Don't put too much weight behind the name 'AXIS' - its really simple:
Say I want to send you 7 bytes of data. I can send it in one chunk of 7 bytes, chunks of 2 bytes, or maybe I'll use 32b AXIS to do it in chunks of 4 bytes.
uint32_t data;
If you think of functions as being run in a loop then AXIS is how you receive a byte array over time. Sometimes in this loop you may have a valid set of 4 bytes to receive and sometimes not.
uint32_t data;
uint1_t valid; // The data is valid right now - do something with it
How will I know when I have received all the bytes? Tell me when I get the last chunk.
uint32_t data;
uint1_t valid; // The data is valid right now - do something with it
uint1_t last; // Last 4 bytes flag
But wait - two chunks of 4 bytes is 8 bytes total not 7! Well, only keep 3 bytes of the last chunk.
uint32_t data;
uint1_t valid; // The data is valid right now - do something with it
uint1_t last; // Last 4 bytes flag
uint4_t keep; // A bit for each byte in data (ex. keep = 7 (binary 0111) means keep only the first 3 bytes of data)

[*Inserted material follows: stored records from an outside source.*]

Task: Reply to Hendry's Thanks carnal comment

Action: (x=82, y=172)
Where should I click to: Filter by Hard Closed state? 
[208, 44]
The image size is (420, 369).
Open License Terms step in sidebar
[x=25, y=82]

Ok so sending 7 bytes would look like this over time:
// 0+ iterations with valid=0
[... valid = 0; ...]
// The first chunk of 4 bytes
[data = (byte3, byte2, byte1, byte0); valid = 1; last = 0; keep=15]

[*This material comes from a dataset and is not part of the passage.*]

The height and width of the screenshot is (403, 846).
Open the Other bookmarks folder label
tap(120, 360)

// 0+ iterations with valid=0
[... valid = 0; ...]
// The last chunk of 3 bytes
[data = (<invalid>, byte6, byte5, byte4); valid = 1; last = 1; keep=7]
You can use AXIS to send any length byte array.
typedef struct axis32_t
{
uint32_t data;
uint1_t valid;
uint1_t last;
uint4_t keep;
} axis32_t;
So receiving a packet can look like:
... receive(axis32_t payload_axis)
{
}
And transmitting a packet can look like:
axis32_t transmit(...)
{
axis32_t payload_axis;
...
return payload_axis;
}
So what does this example project do?
Right now it receives two numbers in a UDP packet and sends another UDP packet with their sum. You should be able to replace 'two numbers' with anything and 'their sum' with some other work and make something at least mildly useful.
Here is the source code (main at bottom):
` // These are pipeline C modules I have already written #include "eth_32.c" #include "ip_32.c" #include "udp_32.c"
// I'm going to define some structs so swapping out // what is in the udp payload is a less annoying. // I should code generate much of this.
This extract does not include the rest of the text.